**BRIEF:** Match on the string "computer" in the entries below and return every matching line.

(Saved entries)
*** Block opens ***
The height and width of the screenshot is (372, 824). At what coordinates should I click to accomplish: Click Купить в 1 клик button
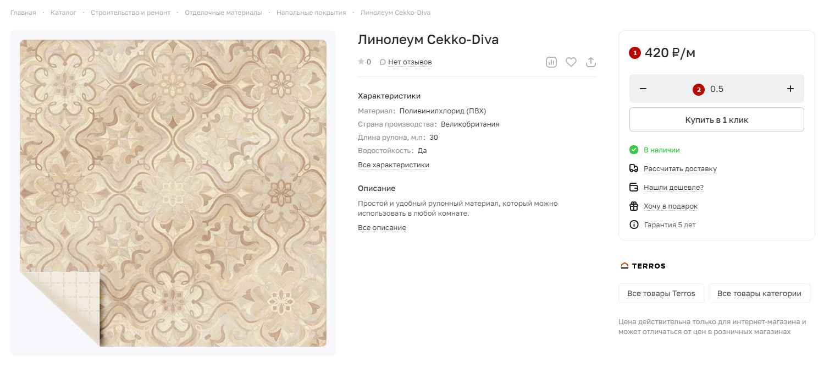(717, 119)
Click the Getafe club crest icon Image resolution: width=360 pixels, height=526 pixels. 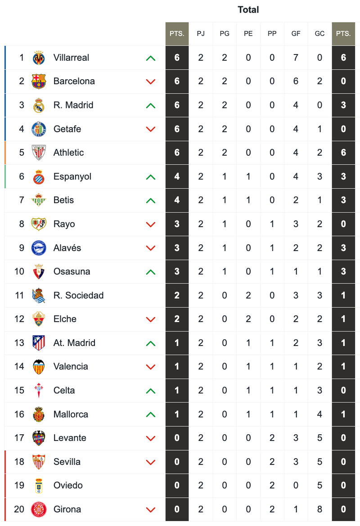pos(39,129)
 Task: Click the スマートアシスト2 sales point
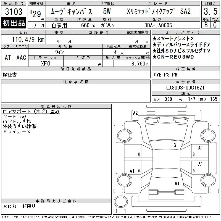173,38
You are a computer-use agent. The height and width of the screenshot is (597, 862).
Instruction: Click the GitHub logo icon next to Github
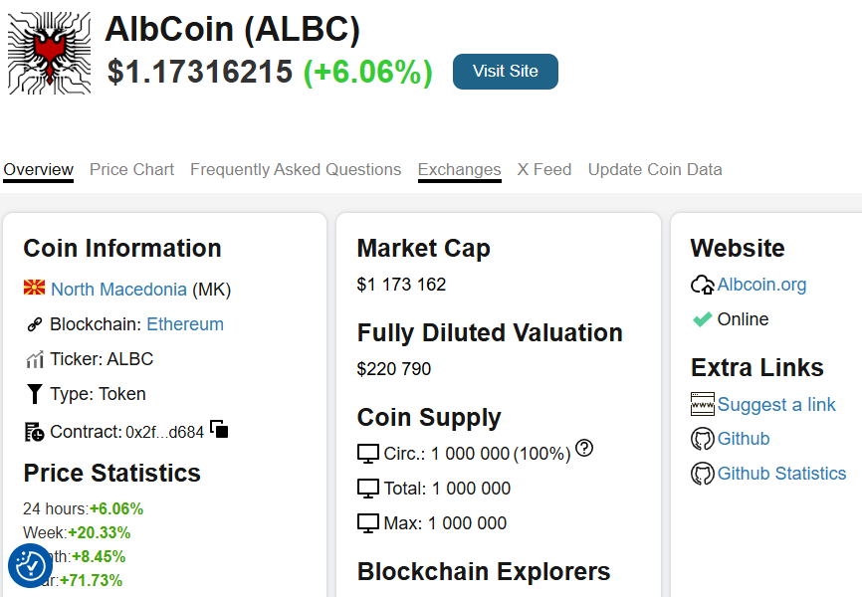[702, 439]
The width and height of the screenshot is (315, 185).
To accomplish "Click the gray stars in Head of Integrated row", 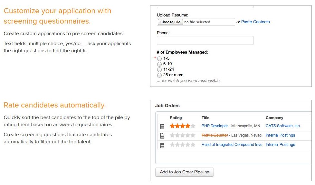I will tap(182, 145).
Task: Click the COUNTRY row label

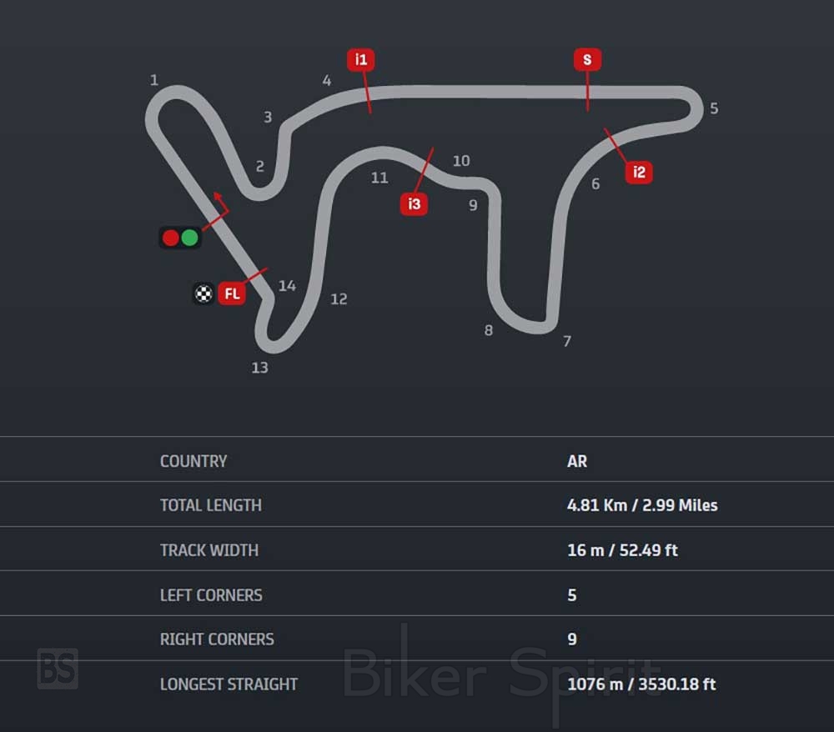Action: pos(193,461)
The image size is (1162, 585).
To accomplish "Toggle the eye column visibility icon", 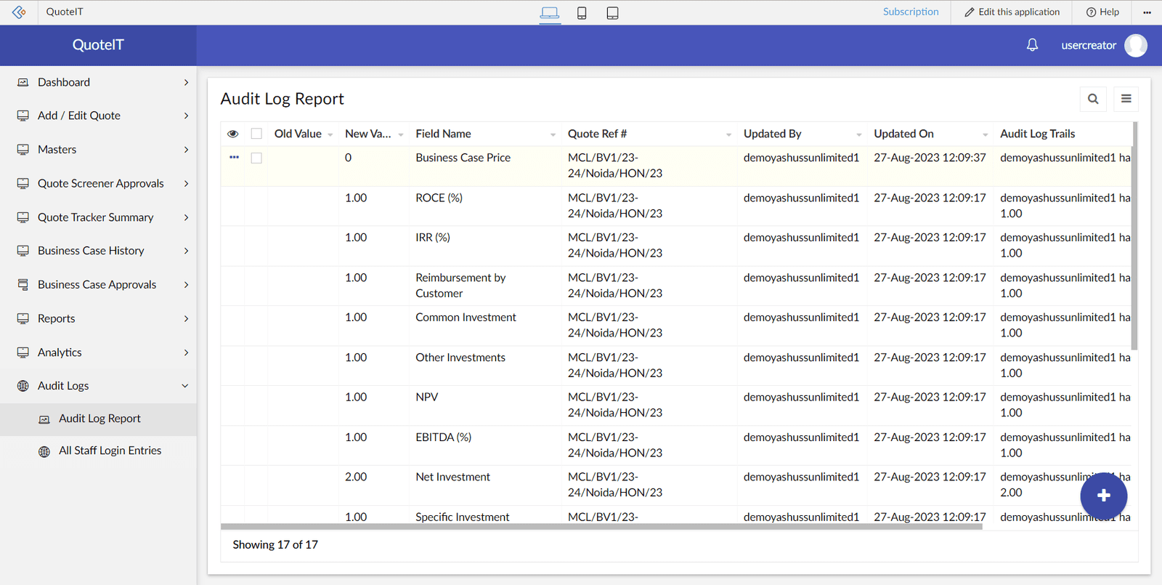I will (233, 134).
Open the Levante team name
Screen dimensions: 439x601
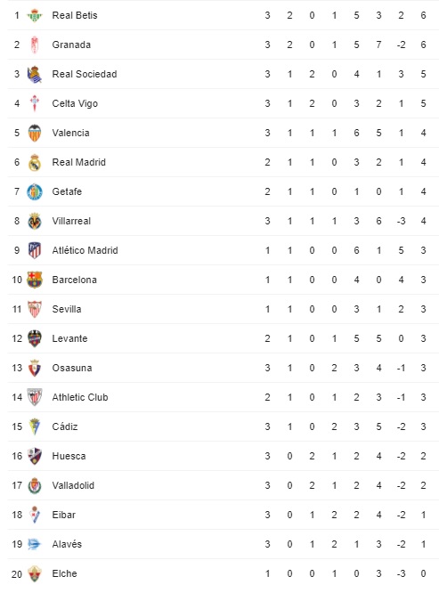(x=69, y=338)
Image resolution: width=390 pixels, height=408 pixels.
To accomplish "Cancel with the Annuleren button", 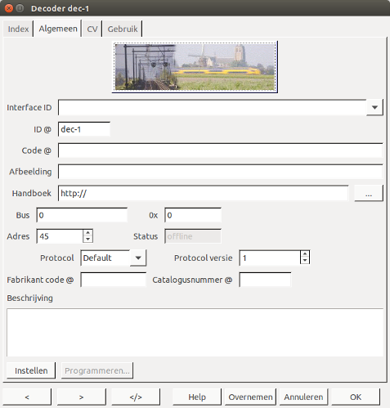I will 303,397.
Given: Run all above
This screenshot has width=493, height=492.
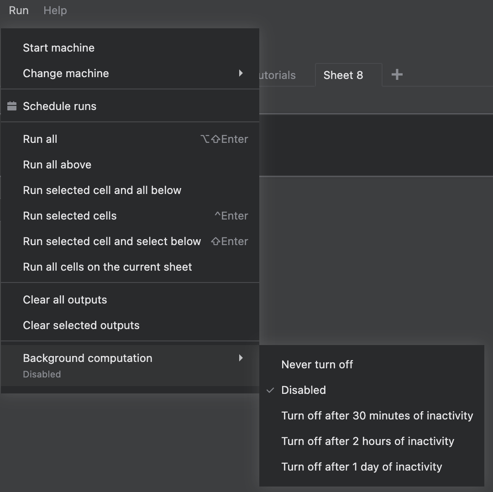Looking at the screenshot, I should (x=57, y=164).
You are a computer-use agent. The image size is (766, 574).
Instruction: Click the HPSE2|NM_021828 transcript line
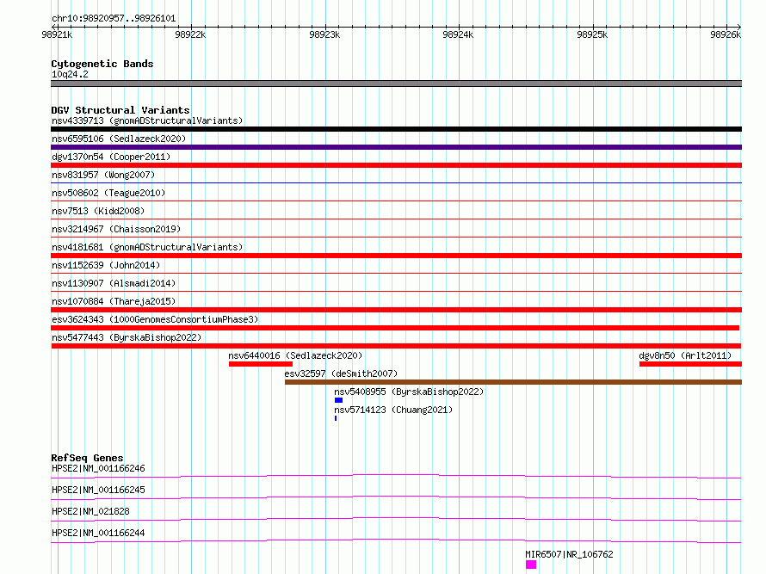[x=396, y=519]
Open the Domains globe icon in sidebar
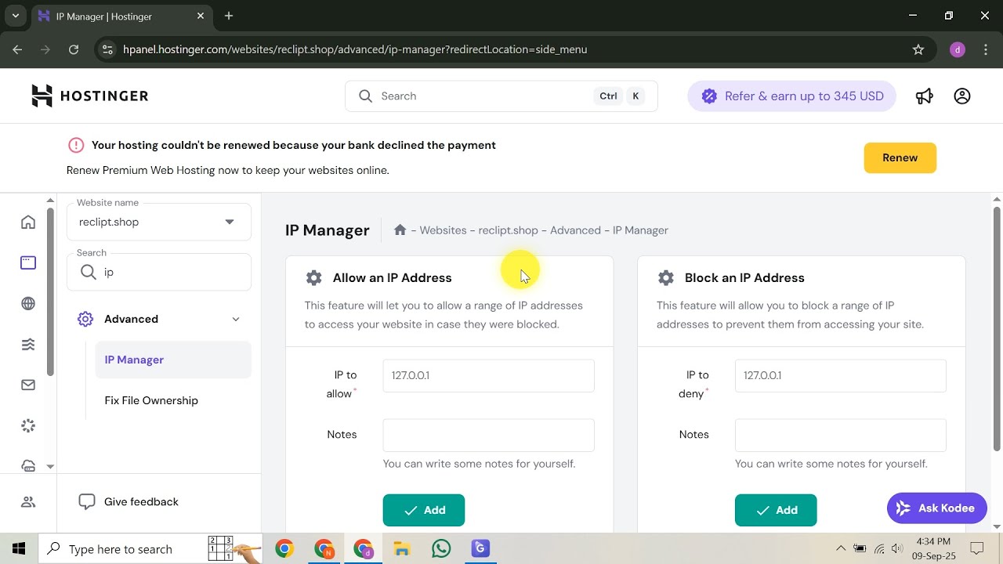Image resolution: width=1003 pixels, height=564 pixels. click(28, 304)
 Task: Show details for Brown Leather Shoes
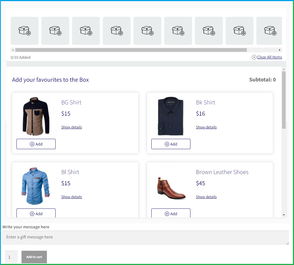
*** Block closes ***
**ANSWER SECTION:**
You are a computer-use agent. The height and width of the screenshot is (597, 862).
You are a computer-use agent. The image size is (766, 574).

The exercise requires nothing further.